Na filosofia, afirmar a evidência tem um grande marco em Descartes, embora essa afirmação faça tudo depender exclusivamente do pensamento, das ideias. René Descartes era um convicto racionalista e o criador da célebre frase, hoje um clássico: “penso, logo existo”. Para ele, a razão era o que definitivamente afirmava e validava a existência, ou seja: sabendo-se pensante, o sujeito sabia-se existente. Mais tarde, cem anos depois, o filósofo escocês David Hume, igualmente debruçado sobre a questão de como se conhece e do que existe como primário ou secundário no processo do conhecimento, se opunha ao colega francês afirmando a importância da experiência no processo de conhecimento humano.
Hume dizia que todo o nosso conhecimento decorre da experiência sensível, e ainda que nada existe na razão que não tenha estado anteriormente na experiência. É o poder da experiência, da sensação, é o empirismo.
Contrários, partindo em direções opostas, ambos, entretanto, valorizam o que se pensa, o que se sente, e consequentemente tudo é comandado pelo eu, seja pensando, seja sentindo. Essa maneira de explicar o que se pensa, o que se sente, tudo confluindo para o eu, equivale psicologicamente ao que conceituo como autorreferenciamento, que no decorrer da vivência estrutura o indivíduo isolado, que descobre ser ponto de partida e chegada de tudo que ocorre em sua vida e à sua volta.
Primado de ideias, primado de experiências, ou primado de desejos, futuros e realizações, tudo isso é o que isola o indivíduo do mundo. Perder de vista a continuidade e globalidade dos processos é sempre estabelecer pontos de ancoragem ou de fuga. As certezas, incertezas e dúvidas resultarão do que se pensar ou sentir. O indivíduo acha que traz em si todas as condições de estabelecer critérios para o que é verdadeiro e para o que é falso. Acreditar, por exemplo, que é enganado por todos à sua volta e que ninguém o valoriza, ou acreditar que é o centro dos acontecimentos gera delírios de onipotência ou de impotência, que funcionam como coletores de experiências, triturando-as com pás de raiva, inveja e vingança.
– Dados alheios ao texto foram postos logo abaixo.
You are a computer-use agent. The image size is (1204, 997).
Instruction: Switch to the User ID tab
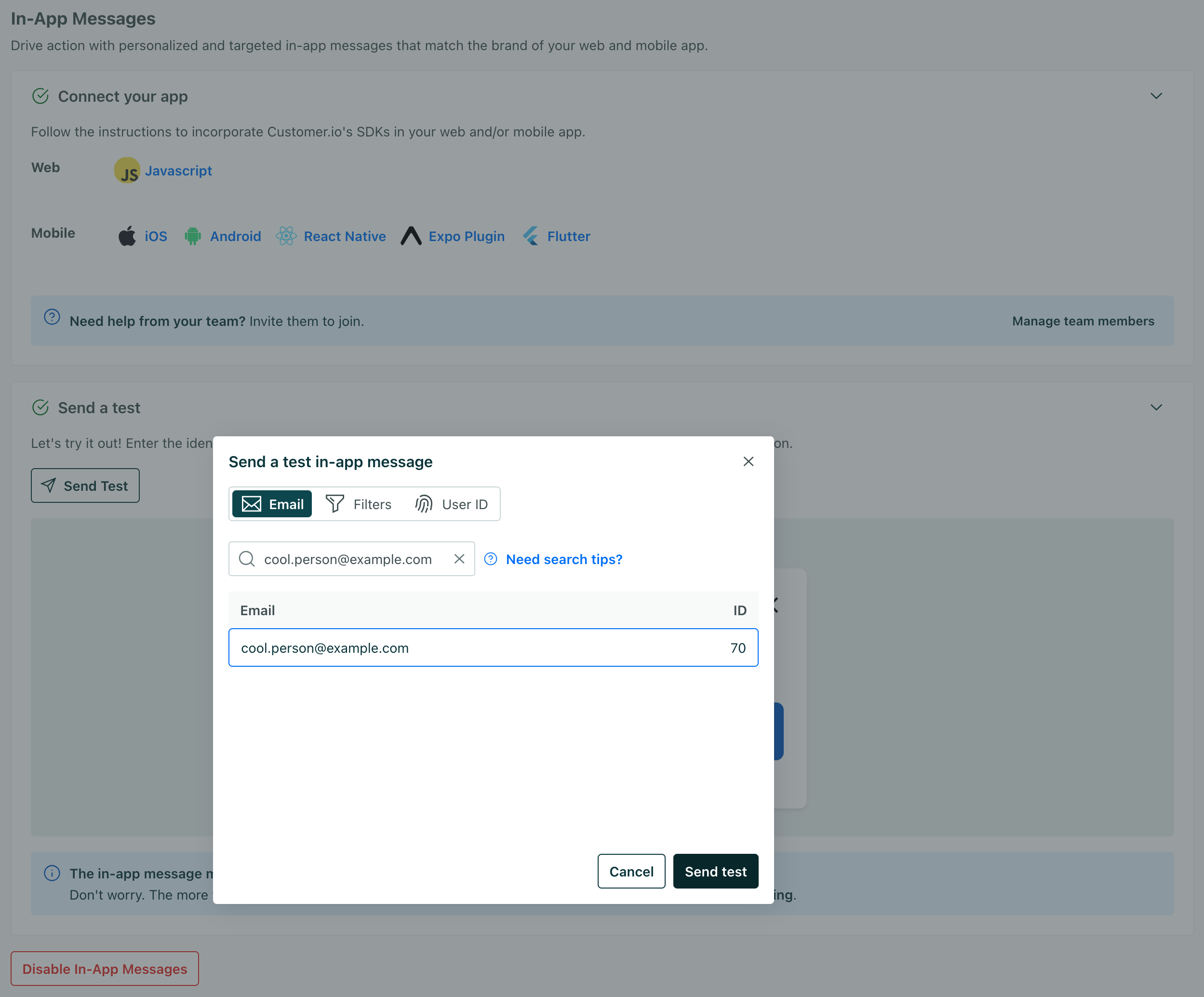[x=453, y=504]
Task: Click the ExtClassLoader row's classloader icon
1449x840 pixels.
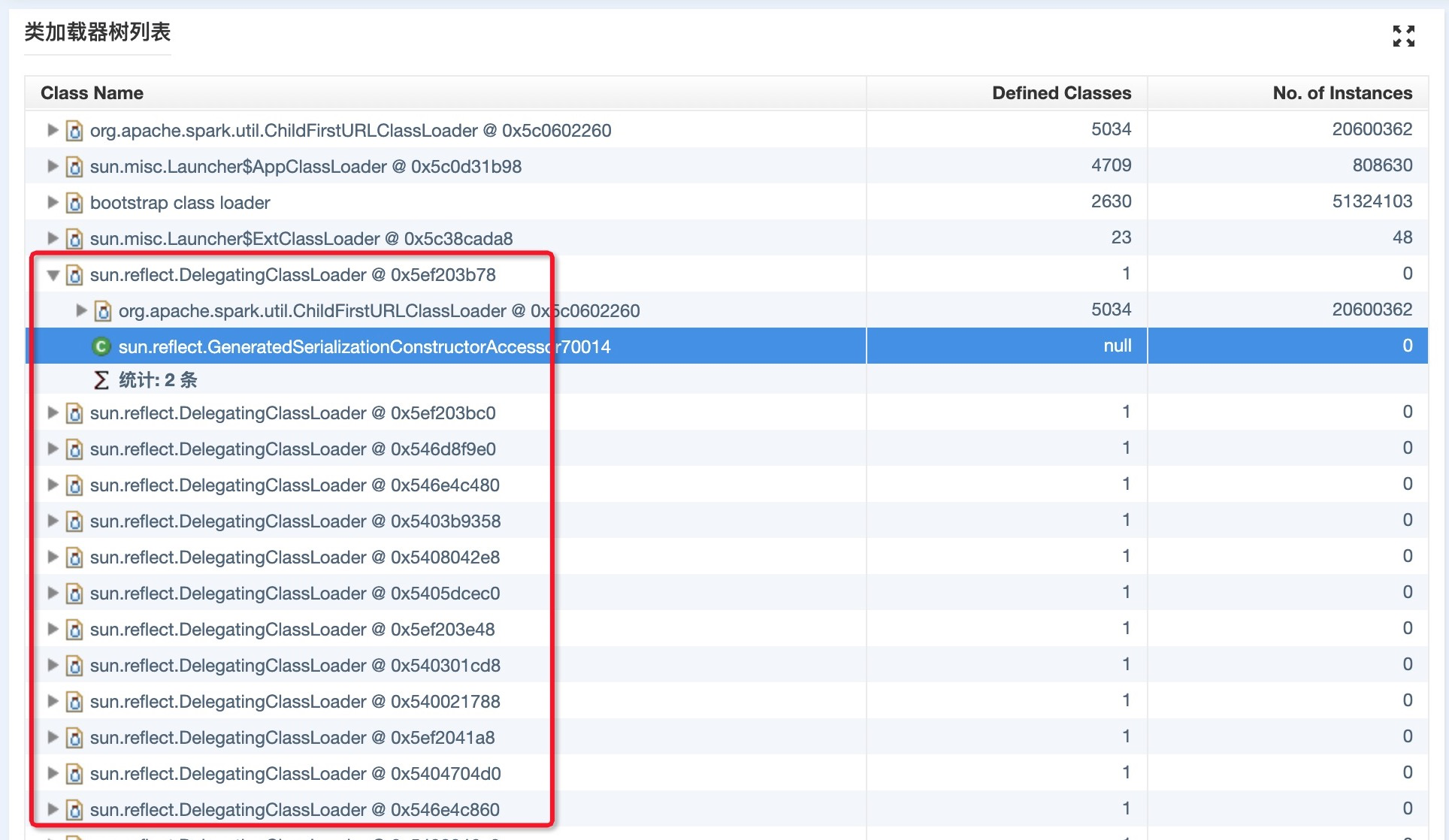Action: pyautogui.click(x=74, y=239)
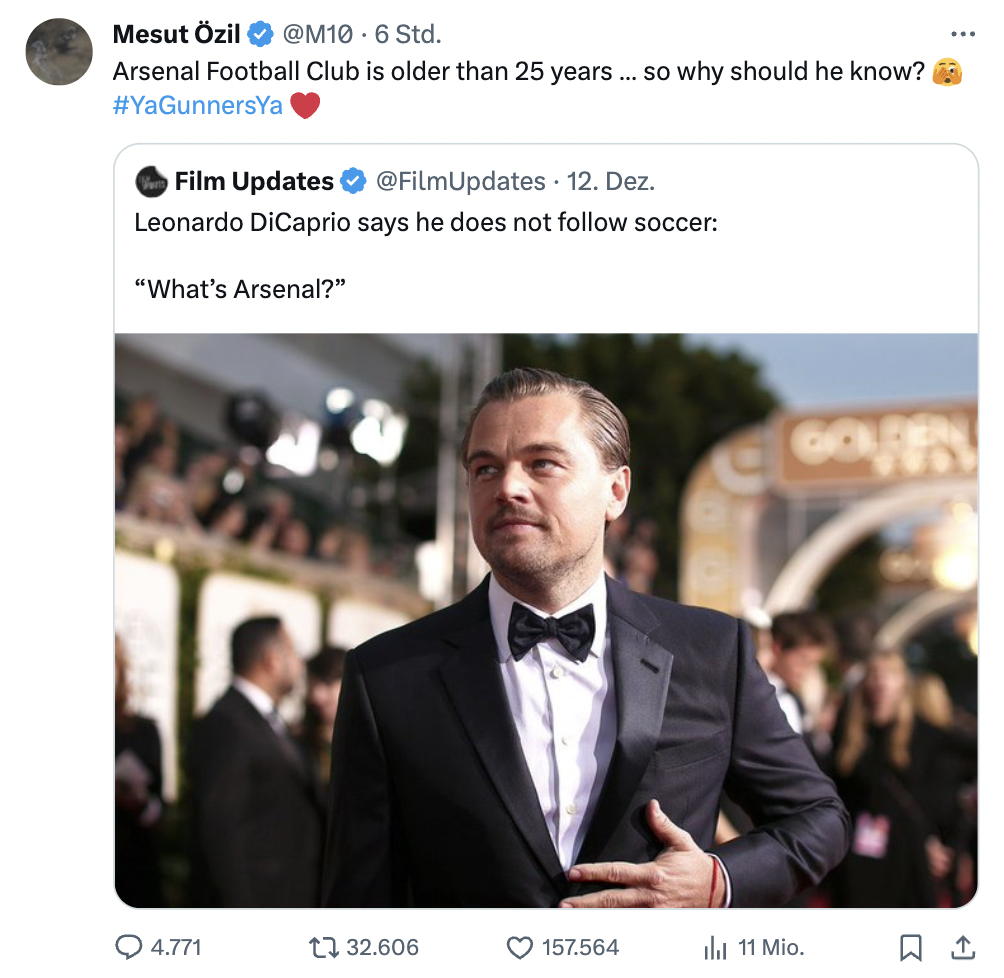
Task: Open the view analytics bar icon
Action: (x=715, y=946)
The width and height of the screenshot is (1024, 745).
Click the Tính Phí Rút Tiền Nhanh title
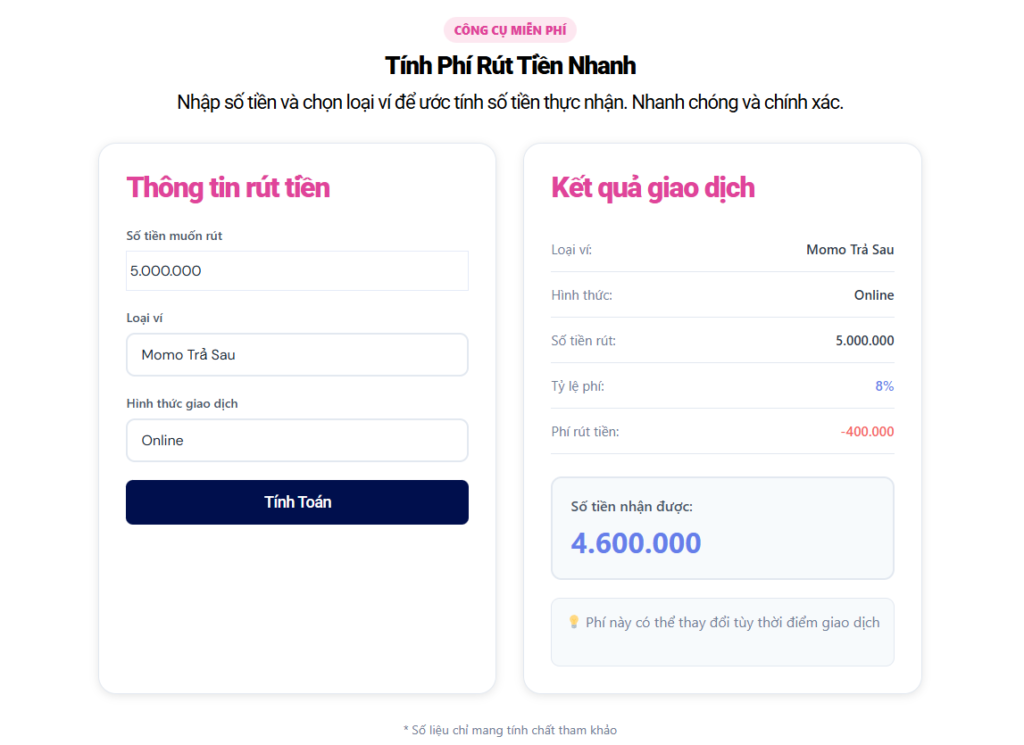tap(510, 66)
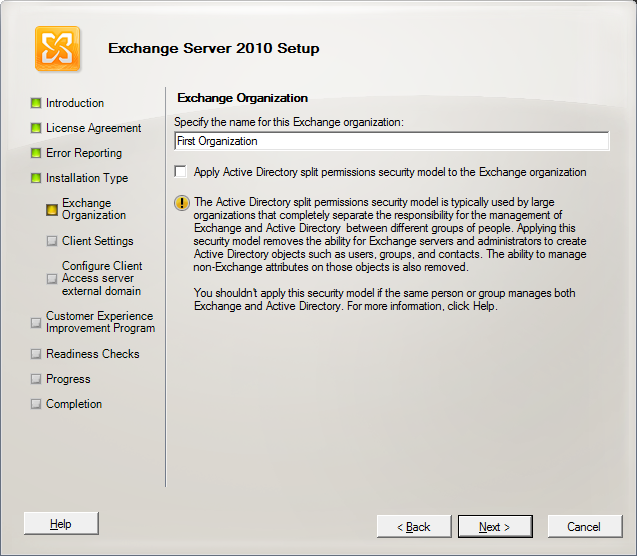Viewport: 637px width, 556px height.
Task: Open Help for this setup page
Action: (61, 524)
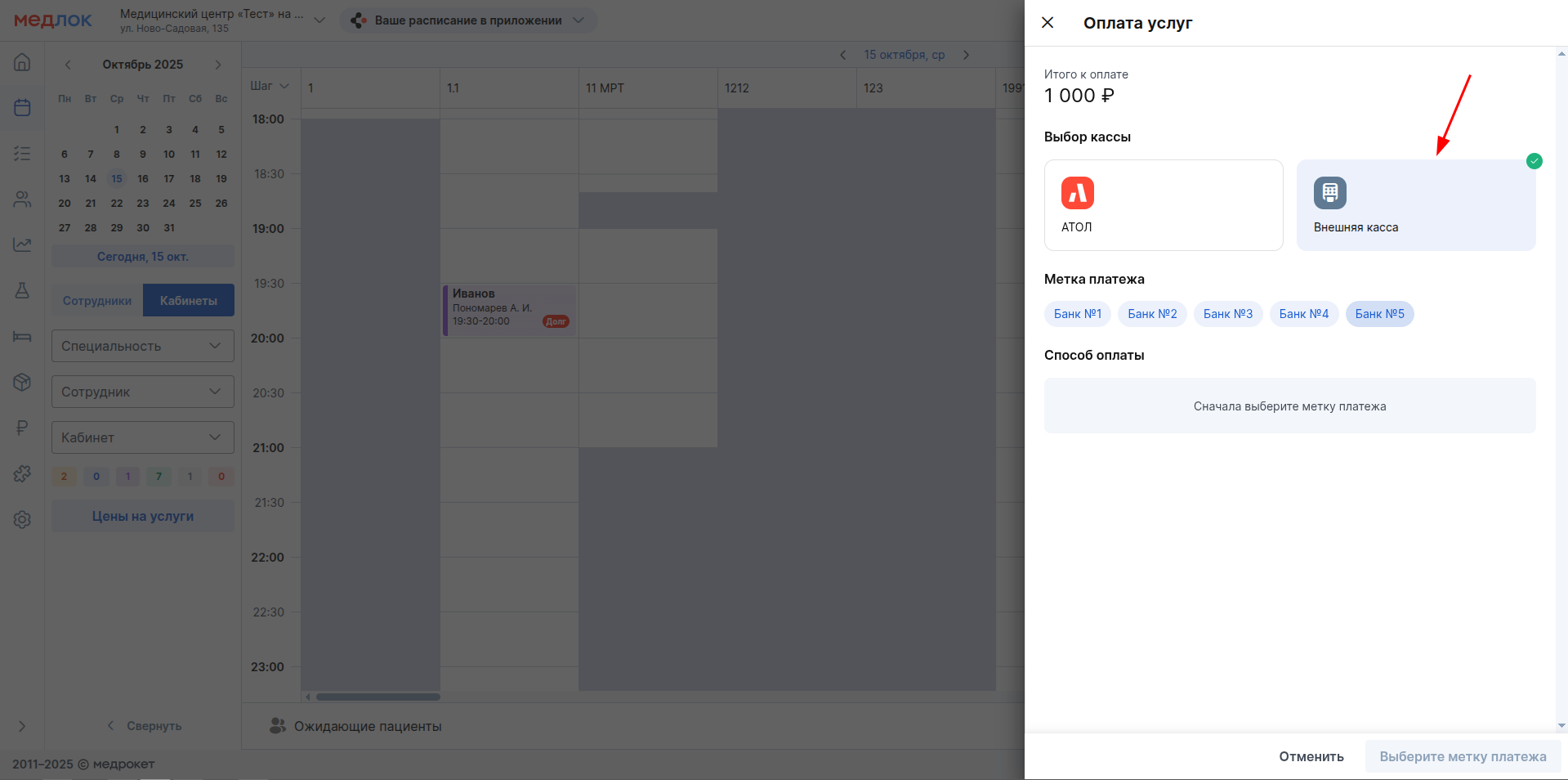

Descartes duvidava de si mesmo (e só se reencontrava nessa dúvida que o afirmava, pensando). Hume achava que nada garantia o amanhecer no dia seguinte, salvo a repetição de sua experiência. Em algumas vivências, o indivíduo sozinho, autorreferenciado, isolado em si mesmo, apenas se descobre quando, por mil artifícios consegue aceitação ou rejeição. Ser considerado não basta, ele pensa que deve haver um motivo, uma vantagem para o outro, por exemplo, que faz sinalizar esse comportamento. Para o autorreferenciado, descobrir as motivações alheias é, assim, a única maneira de garantir a própria sobrevivência. Nesse processo, cria-se medo que se transforma em pânico. Não há participação, existe apenas expectativa, desespero e até mesmo maldade, e assim, é na maldade, na maledicência, na violência que o outro é alcançado e submetido. Ser o controlador, o ditador das regras é o que garante certeza ao indivíduo autorreferenciado. Isso às vezes é feito por meio do acúmulo de informações, do acúmulo de simpatia e até mesmo da continuidade de “likes” e votos para presidir o clube, o condomínio, a cidade, a nação, enfim, a atual network. O poder é a transformação que condiciona, sustenta e garante ao autorreferenciado, o isolamento. É a prepotência, é a carência, é a diplomacia e gentileza que tudo escondem, atravessam e mantêm.
Pensamento e experiência como referenciais predeterminados nada explicam além de estruturar a priori e metas: insatisfação, medo e carência do outro, de si mesmo, do mundo. Expectativa e realização nada garantem, salvo compromissos, limites e desesperados anseios para manter conquistas, desejos e ilusões.
Voltando à filosofia, Hegel, com a dialética e a visualização da continuidade dos processos, rompeu o elementarismo das ideias, da experiência e sensação antes imaginadas por Descartes e Hume. O ser humano, indo além, estabelecendo continuidade entre o que sente e pensa, pode, pela apreensão de contradições, realizar questionamentos, aceitação e não aceitação, realizar mudanças e assim viver com os outros enquanto evidência que configura certezas, que permite continuidade. Desaparece o medo, surgem caminhos, aparecem encontros.